HazingPrevention.Org will present the first "Hank Nuwer Anti-Hazing Hero Award" in 2009. The award will recognize five individuals, ranging from students, educators, social fraternity advisers, coaches and researchers, for extraordinary effort or accomplishment in the task of standing up to the dangerous and often illegal practice of hazing.
Nuwer's involvement as a social critic and journalist targeting hazing abuses began in 1978 when he wrote about the behavioral aspects of hazing in an essay for Human Behavior magazine. Nuwer has since made hazing education, prevention and intervention a significant part of his life's work.

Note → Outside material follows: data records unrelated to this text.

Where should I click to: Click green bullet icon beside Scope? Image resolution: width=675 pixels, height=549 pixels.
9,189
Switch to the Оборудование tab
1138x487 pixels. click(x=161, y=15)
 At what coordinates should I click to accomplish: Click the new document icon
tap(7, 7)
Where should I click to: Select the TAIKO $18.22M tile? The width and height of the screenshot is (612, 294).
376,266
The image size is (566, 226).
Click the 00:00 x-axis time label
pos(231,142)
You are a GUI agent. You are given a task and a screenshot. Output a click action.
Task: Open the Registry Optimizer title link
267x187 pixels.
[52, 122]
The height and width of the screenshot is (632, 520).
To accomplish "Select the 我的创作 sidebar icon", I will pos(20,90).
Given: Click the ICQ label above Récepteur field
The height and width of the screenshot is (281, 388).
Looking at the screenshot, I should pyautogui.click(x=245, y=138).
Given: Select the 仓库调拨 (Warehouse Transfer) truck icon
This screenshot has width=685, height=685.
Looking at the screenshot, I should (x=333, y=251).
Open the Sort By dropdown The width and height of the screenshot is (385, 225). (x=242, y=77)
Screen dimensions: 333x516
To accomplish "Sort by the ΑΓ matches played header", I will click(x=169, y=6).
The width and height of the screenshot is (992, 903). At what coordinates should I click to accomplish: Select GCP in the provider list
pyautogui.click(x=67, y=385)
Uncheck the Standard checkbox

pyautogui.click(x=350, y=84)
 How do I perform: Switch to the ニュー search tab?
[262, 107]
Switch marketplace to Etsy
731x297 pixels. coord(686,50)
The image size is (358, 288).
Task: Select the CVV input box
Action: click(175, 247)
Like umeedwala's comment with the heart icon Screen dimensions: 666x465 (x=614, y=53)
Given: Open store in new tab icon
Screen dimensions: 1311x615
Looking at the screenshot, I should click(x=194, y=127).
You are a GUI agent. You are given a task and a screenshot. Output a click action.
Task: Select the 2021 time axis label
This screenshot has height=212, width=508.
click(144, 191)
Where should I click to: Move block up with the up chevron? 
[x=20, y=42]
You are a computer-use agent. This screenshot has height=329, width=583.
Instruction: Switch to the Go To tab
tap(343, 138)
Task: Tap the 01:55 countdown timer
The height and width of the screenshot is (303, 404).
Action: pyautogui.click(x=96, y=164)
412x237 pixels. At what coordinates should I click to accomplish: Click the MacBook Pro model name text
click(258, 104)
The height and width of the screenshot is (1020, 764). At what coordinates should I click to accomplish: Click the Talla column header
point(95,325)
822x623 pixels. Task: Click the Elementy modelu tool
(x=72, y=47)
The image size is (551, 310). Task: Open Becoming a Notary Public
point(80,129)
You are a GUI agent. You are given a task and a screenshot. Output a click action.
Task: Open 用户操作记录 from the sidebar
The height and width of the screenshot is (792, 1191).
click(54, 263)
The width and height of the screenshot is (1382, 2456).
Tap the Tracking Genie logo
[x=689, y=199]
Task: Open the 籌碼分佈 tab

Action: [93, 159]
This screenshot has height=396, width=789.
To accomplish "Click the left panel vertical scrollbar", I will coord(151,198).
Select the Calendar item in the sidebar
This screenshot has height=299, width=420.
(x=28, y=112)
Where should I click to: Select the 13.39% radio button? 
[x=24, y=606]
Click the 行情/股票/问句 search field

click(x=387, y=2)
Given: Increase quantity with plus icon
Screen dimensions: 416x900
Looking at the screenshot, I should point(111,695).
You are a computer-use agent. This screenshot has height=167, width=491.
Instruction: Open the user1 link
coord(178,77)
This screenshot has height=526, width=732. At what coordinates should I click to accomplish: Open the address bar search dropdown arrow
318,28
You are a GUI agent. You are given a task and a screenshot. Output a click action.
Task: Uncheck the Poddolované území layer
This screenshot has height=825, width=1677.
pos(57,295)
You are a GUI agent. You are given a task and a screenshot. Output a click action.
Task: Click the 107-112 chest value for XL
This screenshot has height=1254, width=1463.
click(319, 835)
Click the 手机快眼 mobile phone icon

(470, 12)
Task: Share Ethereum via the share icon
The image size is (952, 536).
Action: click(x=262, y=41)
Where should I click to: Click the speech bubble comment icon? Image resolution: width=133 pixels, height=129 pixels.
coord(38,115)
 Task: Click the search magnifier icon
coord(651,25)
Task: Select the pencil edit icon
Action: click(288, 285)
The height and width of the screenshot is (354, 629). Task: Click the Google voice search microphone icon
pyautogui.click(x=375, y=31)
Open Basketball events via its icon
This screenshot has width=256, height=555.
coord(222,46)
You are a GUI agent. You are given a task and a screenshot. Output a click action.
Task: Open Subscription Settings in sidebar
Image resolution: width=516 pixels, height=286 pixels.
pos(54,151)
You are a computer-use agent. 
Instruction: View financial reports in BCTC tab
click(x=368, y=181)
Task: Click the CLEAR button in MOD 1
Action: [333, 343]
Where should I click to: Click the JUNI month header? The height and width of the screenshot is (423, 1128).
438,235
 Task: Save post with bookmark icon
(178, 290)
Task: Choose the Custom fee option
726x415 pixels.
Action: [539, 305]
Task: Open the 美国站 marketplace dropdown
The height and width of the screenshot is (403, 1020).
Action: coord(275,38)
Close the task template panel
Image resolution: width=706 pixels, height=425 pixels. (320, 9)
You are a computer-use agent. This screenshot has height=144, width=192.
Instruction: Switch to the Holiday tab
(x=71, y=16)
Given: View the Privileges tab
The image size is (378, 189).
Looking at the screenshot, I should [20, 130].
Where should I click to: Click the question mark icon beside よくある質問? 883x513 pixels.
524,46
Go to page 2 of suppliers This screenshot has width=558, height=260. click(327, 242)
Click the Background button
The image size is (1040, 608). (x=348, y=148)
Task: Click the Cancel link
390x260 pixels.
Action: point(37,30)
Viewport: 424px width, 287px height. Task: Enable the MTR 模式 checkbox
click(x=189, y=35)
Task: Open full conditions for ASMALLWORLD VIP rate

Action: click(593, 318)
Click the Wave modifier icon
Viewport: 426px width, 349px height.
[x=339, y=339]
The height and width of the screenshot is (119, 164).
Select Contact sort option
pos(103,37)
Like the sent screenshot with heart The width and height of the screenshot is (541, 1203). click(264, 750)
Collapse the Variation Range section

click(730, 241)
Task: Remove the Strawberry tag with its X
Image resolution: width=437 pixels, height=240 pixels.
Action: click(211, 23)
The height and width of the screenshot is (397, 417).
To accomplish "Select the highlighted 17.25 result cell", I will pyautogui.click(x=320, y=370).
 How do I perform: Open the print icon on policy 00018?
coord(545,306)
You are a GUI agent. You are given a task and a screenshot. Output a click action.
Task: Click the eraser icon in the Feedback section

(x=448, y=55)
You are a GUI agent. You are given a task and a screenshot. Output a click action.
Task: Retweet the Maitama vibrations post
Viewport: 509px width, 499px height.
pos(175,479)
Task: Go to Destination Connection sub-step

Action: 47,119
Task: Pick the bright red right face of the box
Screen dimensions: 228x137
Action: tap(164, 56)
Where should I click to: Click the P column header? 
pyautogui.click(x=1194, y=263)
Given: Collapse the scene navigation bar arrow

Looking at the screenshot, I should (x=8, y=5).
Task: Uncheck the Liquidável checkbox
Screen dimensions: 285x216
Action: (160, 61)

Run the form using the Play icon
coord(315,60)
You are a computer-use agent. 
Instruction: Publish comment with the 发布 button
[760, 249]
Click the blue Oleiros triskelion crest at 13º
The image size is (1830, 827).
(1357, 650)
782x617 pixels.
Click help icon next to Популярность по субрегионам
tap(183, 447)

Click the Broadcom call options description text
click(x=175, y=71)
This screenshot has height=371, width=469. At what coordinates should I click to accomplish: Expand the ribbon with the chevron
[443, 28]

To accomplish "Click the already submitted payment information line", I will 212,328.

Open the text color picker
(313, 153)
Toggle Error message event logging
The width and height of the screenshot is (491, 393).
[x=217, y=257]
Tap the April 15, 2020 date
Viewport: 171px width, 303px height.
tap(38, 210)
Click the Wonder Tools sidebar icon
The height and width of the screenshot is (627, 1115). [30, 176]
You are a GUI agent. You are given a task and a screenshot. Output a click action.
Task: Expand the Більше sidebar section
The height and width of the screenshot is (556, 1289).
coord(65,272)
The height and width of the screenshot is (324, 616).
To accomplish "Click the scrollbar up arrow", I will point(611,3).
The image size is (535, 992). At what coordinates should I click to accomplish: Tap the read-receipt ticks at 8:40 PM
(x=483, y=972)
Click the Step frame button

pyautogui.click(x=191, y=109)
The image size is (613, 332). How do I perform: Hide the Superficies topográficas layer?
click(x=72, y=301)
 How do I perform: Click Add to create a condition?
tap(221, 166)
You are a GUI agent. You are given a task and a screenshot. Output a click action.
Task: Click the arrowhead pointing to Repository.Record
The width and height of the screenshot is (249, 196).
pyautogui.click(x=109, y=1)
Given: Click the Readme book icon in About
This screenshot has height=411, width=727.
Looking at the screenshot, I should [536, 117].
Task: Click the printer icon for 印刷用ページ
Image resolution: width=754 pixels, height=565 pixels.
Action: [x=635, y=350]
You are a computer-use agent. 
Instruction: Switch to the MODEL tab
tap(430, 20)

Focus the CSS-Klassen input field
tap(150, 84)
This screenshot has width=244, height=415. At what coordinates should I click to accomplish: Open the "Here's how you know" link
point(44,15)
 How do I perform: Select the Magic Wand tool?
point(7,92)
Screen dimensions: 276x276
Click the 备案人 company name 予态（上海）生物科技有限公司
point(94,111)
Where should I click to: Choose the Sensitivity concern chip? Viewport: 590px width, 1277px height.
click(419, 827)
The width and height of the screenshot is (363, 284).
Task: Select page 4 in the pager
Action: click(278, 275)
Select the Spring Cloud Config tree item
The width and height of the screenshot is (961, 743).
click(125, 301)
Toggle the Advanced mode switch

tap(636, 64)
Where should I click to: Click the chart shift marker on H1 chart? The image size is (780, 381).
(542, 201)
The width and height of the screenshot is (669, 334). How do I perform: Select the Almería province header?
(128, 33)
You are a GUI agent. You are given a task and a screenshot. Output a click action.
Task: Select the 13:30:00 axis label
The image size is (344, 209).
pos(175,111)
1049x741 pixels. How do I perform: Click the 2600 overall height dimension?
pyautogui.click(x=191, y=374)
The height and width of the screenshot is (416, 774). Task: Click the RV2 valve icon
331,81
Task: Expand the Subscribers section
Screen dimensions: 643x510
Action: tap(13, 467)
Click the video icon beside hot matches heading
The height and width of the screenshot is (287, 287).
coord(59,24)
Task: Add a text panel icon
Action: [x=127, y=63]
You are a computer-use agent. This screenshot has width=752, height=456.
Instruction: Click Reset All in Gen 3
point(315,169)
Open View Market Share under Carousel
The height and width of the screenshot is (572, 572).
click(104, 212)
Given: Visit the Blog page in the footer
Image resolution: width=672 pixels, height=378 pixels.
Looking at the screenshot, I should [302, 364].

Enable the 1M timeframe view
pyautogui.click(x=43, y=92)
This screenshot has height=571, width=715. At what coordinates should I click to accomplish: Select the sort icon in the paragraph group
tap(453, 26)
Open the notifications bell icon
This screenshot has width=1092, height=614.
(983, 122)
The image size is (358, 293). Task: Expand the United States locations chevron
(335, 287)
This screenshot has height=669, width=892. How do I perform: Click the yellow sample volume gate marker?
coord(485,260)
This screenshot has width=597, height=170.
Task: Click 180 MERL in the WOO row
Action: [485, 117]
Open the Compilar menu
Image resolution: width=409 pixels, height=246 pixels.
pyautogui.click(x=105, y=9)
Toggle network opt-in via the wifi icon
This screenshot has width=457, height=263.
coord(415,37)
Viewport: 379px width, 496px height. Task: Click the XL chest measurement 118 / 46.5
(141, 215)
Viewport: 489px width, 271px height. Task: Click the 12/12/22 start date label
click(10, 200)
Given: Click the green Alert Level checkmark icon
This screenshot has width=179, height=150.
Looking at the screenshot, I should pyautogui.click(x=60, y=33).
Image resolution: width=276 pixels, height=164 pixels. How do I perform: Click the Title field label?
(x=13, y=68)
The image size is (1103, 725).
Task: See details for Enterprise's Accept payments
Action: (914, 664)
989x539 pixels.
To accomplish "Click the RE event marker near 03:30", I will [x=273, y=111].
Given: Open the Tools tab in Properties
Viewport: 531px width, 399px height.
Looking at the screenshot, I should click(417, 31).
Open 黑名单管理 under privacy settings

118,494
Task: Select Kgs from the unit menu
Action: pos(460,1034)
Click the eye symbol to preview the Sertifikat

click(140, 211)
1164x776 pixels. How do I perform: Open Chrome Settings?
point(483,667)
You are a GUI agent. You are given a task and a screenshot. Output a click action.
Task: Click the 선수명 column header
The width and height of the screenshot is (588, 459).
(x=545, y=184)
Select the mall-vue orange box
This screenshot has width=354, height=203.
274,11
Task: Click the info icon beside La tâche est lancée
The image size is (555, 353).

"One death from hazing diminishes us all as a culture," said Nuwer. "For me as a journalist I saw the grief parents felt when a son or daughter died so tragically and unnecessarily.
I saw how the lives of hazers were forever ruined, knowing every day of their own lives there was one who walked amongst them who would never graduate, never have a child, never have the opportunities he or she was meant to happen. And then there are the colleges and the Greek groups or athletic teams who will always bear the stigma of having a death from hazing that they somehow failed to prohibit.
I simply feel that my work gives a voice to the voiceless, all those who died from hazing who cannot tell readers how easily their demise might have been prevented."
Nuwer has written numerous articles and four books on hazing, including the groundbreaking 1990 book Broken Pledges: The Deadly Rite of Hazing . His other books are High School Hazing (Scholastic), Wrongs of Passage and The Hazing Reader (Indiana University Press).
In 2006, the State University of New York awarded Nuwer an honorary doctorate to recognize his scholarly work in the area of hazing prevention. Author Michael Kimmel's 2008 best-selling book Guyland cited Nuwer as "a virtual one-man crusade to eliminate hazing" for more than 30 years. A frequent commentator on TV, Nuwer's appearances include the Today Show with Matt Lauer and CNN with Anderson Cooper. Nuwer also is a nationally-known speaker who has lectured at more than 100 campuses, including Dartmouth, the University of Michigan, Penn State and Syracuse University.
Nuwer serves on the board of HazingPrevention.Org and the advisory board of Security on Campus, a national watchdog organization devoted to rooting out violence on campus. He developed an online hazing prevention educational course for the Human Equation group in 2007-08 and started a collection of educational print and video materials on hazing at Buffalo State College's Butler Library. He has appeared in numerous documentaries, most recently Haze , the documentary inspired by the death of Colorado student Lynn Gordon Bailey and narrated by Robin Wright Penn. His regular hazing prevention column appears on the StopHazing.Org Web site.
A resident of Waldron, Ind., the 62-year-old Nuwer advises Alpha Lambda Delta Honor Society at Franklin College. He is a member of Sigma Tau Rho social fraternity at Buffalo State College and Phi Kappa Phi national honor society.
Founded in 1834, Franklin College is a residential four-year undergraduate liberal arts institution 20 minutes from downtown Indianapolis.
The college prepares men and women for significant careers through the liberal arts, offering its 1,018 students 28 majors including biology, business, education, and journalism. In 1842, FC began admitting women, becoming the first coeducational institution in Indiana and the seventh in the nation. Franklin College maintains a voluntary association with the American Baptist Churches USA.